Question

Use the procedure you described in Exercise 39 and the finite-state automaton you constructed in Exercise 29 to find a deterministic finite-state automaton that recognizes the set of all bit strings that do not contain three consecutive 1s.

Short answer

The result is

State	0	1
\({{\bf{s}}_{\bf{0}}}\)	\({{\bf{s}}_{\bf{0}}}\)	\({{\bf{s}}_{\bf{1}}}\)
\({{\bf{s}}_{\bf{1}}}\)	\({{\bf{s}}_{\bf{0}}}\)	\({{\bf{s}}_{\bf{2}}}\)
\({{\bf{s}}_{\bf{2}}}\)	\({{\bf{s}}_{\bf{0}}}\)	\({{\bf{s}}_{\bf{3}}}\)
\({{\bf{s}}_{\bf{3}}}\)	\({{\bf{s}}_{\bf{3}}}\)	\({{\bf{s}}_{\bf{3}}}\)

Step-by-step solution

Construction of deterministic finite-state automaton.

Let us consider four states \({{\bf{s}}_{\bf{0}}}{\bf{,}}{{\bf{s}}_{{\bf{1,}}}}{{\bf{s}}_{\bf{2}}}{\bf{,}}{{\bf{s}}_{\bf{3}}}\).

Let start with the state be \({{\bf{s}}_{\bf{0}}}\).

The state \({{\bf{s}}_{\bf{1}}}\) shows the last digit was 1.

The state \({{\bf{s}}_{\bf{2}}}\) has the last two digits were 11.

The state \({{\bf{s}}_{\bf{3}}}\) gives that the string contained 111.

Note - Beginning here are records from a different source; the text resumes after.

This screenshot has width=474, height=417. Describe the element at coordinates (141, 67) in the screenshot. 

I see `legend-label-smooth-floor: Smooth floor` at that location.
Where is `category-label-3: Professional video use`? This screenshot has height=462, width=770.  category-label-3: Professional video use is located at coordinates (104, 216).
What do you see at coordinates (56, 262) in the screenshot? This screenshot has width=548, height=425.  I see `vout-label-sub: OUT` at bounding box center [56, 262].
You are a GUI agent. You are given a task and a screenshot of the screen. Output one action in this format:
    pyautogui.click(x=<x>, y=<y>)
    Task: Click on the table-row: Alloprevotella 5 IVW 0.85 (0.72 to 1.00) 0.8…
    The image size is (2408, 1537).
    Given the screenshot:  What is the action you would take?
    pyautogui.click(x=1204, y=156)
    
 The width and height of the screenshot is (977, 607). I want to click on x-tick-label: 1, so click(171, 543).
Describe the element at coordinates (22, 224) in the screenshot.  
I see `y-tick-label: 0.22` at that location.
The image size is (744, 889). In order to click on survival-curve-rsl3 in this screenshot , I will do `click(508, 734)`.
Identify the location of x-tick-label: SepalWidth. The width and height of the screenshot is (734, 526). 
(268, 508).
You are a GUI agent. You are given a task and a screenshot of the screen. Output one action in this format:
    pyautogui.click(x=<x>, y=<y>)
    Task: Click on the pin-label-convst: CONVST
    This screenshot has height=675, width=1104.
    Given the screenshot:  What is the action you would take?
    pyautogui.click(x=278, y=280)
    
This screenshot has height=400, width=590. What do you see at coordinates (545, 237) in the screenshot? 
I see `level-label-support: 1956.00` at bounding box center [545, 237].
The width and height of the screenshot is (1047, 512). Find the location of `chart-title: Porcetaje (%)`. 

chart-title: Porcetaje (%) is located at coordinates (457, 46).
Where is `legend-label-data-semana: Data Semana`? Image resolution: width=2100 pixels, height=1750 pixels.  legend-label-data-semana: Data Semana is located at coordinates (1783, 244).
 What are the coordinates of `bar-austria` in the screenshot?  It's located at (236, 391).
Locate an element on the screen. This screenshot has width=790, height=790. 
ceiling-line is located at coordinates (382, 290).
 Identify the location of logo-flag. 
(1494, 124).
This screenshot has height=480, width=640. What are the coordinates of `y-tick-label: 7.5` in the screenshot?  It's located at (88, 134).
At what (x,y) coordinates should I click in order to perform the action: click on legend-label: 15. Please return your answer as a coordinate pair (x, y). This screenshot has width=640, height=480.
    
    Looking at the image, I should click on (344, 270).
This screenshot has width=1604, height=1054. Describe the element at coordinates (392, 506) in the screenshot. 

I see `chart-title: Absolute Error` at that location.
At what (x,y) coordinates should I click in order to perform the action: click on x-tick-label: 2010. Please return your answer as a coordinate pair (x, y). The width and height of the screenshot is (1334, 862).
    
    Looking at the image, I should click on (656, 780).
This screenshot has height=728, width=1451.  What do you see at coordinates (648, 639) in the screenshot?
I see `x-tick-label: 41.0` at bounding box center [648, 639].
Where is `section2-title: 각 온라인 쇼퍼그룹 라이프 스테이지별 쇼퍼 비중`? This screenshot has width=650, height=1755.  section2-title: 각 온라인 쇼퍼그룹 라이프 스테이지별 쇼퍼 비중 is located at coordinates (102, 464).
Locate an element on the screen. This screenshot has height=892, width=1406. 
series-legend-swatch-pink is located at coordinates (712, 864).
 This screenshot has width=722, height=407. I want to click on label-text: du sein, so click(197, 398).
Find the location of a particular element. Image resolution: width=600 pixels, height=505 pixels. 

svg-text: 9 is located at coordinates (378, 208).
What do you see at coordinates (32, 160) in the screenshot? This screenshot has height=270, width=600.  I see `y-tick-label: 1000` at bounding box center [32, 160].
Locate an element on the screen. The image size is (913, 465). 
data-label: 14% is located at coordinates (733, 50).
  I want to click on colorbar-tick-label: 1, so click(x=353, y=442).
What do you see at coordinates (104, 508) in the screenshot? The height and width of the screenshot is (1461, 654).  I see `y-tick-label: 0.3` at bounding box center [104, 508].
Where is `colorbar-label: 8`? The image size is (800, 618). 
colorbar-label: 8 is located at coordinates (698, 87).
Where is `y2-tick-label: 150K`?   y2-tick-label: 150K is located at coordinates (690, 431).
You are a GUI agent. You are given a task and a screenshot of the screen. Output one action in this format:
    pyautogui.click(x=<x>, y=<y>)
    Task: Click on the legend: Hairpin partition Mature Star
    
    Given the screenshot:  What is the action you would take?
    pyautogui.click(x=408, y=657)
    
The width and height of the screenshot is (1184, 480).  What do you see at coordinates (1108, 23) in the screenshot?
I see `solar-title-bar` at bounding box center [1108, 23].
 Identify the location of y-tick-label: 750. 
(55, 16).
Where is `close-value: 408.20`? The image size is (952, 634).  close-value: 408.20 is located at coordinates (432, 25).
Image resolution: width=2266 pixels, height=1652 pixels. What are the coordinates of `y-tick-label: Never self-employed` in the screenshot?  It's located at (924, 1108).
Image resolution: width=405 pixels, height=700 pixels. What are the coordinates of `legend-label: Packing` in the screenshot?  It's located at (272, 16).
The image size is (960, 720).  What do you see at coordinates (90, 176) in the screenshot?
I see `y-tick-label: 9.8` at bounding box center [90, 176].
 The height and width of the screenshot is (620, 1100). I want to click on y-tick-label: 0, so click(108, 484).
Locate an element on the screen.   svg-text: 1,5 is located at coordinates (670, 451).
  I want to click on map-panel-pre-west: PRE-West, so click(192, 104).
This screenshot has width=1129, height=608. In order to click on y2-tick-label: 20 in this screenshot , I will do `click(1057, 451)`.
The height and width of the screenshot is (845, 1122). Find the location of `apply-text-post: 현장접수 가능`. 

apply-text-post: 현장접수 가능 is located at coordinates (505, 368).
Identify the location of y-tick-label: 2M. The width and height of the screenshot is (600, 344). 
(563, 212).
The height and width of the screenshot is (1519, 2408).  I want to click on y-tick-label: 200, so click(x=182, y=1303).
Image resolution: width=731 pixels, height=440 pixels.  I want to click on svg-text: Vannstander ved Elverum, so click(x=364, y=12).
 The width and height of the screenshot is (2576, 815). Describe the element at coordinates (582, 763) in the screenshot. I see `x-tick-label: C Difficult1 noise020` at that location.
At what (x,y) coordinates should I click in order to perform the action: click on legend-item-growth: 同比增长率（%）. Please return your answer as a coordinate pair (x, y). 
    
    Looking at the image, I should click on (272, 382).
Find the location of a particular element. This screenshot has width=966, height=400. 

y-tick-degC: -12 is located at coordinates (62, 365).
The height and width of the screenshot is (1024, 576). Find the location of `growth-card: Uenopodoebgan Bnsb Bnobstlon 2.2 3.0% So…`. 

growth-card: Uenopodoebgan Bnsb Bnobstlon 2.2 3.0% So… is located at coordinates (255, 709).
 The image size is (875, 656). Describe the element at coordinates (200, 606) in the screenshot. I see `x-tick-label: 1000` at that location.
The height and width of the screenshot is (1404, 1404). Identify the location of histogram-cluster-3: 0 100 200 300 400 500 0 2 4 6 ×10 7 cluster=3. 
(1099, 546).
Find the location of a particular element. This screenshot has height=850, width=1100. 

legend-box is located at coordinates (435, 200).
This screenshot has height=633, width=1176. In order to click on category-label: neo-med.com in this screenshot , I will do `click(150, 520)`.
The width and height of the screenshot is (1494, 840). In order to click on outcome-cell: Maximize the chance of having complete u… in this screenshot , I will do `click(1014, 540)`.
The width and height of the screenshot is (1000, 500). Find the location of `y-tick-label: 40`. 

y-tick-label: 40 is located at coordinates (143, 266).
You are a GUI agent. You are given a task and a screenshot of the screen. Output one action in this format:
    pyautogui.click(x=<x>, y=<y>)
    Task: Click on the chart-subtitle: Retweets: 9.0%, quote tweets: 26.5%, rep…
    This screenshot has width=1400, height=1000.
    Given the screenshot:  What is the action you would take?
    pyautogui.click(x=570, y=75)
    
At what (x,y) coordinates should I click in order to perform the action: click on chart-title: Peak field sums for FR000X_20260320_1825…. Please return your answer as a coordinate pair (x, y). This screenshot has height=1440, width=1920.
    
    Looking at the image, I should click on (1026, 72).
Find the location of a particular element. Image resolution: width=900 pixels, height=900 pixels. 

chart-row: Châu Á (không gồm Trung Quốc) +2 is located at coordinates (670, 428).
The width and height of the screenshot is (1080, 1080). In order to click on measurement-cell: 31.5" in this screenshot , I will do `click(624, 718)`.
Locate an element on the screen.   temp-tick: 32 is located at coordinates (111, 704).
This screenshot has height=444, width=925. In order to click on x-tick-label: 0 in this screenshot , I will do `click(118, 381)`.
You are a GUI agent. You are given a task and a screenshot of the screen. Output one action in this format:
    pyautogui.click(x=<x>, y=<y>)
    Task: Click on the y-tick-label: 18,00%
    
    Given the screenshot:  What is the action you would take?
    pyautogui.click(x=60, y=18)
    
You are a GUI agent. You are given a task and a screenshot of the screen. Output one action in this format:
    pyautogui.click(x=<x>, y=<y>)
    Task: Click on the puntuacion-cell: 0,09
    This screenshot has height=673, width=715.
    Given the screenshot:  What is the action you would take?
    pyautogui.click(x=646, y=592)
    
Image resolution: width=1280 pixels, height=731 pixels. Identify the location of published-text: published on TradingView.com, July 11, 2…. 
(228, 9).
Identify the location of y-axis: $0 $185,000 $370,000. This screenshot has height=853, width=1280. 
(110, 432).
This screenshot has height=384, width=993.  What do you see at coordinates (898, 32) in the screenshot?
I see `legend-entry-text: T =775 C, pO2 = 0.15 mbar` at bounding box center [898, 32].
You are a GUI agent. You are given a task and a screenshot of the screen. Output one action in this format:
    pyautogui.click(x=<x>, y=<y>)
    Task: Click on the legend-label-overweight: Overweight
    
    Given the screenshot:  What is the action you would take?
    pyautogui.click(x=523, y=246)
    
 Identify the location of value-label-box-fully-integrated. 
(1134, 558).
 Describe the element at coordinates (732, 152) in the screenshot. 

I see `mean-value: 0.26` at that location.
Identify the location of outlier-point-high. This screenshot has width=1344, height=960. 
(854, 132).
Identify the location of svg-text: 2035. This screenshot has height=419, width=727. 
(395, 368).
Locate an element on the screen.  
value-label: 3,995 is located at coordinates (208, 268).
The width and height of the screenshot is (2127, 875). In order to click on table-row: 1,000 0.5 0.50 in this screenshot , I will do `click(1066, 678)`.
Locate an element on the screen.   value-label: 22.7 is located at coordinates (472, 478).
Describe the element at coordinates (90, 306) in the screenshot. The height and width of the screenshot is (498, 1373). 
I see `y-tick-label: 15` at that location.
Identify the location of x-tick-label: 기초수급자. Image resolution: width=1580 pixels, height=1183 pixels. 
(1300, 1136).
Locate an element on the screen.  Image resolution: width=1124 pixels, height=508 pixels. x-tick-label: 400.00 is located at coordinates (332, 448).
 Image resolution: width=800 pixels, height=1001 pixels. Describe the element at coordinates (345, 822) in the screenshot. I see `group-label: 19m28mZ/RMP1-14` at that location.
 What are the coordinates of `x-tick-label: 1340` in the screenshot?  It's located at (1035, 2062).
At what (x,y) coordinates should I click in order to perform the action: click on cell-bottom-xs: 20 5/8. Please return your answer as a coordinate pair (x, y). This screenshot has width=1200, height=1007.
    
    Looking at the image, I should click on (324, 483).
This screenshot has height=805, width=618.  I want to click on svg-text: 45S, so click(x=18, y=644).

It moves from \({{\bf{s}}_{\bf{0}}}\)to \({{\bf{s}}_{\bf{1}}}\), if it comes to cross a 1, else it will remain at\({{\bf{s}}_{\bf{0}}}\).

It moves from \({{\bf{s}}_{\bf{1}}}\)to\({{\bf{s}}_{\bf{2}}}\), if there is a second 1, else it move back at\({{\bf{s}}_{\bf{0}}}\).

It moves from \({{\bf{s}}_{\bf{2}}}\) to\({{\bf{s}}_{\bf{3}}}\) if there is a third 1, else it move back to \({{\bf{s}}_{\bf{0}}}\).

Once it arrived at \({{\bf{s}}_{\bf{3}}}\), it will remain there.

In the exercise (41) the determine the bit string containing consecutive three 1’s.\({{\bf{s}}_{\bf{3}}}\) was the only final state. In this exercise to determine the bit string not containing consecutive 1’s. I then require that \({{\bf{s}}_{\bf{3}}}\)is not a final state, but \({{\bf{s}}_{\bf{0}}}{\bf{,}}{{\bf{s}}_{\bf{1}}}\)and\({{\bf{s}}_{\bf{2}}}\) are final state.

Sketch of deterministic finite-state automaton.

The sketch of deterministic finite-state automation can be drawn by four states \({{\bf{s}}_{\bf{0}}}{\bf{,}}{{\bf{s}}_{\bf{1}}}{\bf{,}}{{\bf{s}}_{\bf{2}}}{\bf{,}}{{\bf{s}}_{\bf{3}}}\). The sketch is

Other way of representing in tabular form.

State	0	1
\({{\bf{s}}_{\bf{0}}}\)	\({{\bf{s}}_{\bf{0}}}\)	\({{\bf{s}}_{\bf{1}}}\)
\({{\bf{s}}_{\bf{1}}}\)	\({{\bf{s}}_{\bf{0}}}\)	\({{\bf{s}}_{\bf{2}}}\)
\({{\bf{s}}_{\bf{2}}}\)	\({{\bf{s}}_{\bf{0}}}\)	\({{\bf{s}}_{\bf{3}}}\)
\({{\bf{s}}_{\bf{3}}}\)	\({{\bf{s}}_{\bf{3}}}\)	\({{\bf{s}}_{\bf{3}}}\)

Therefore, this is the require construction.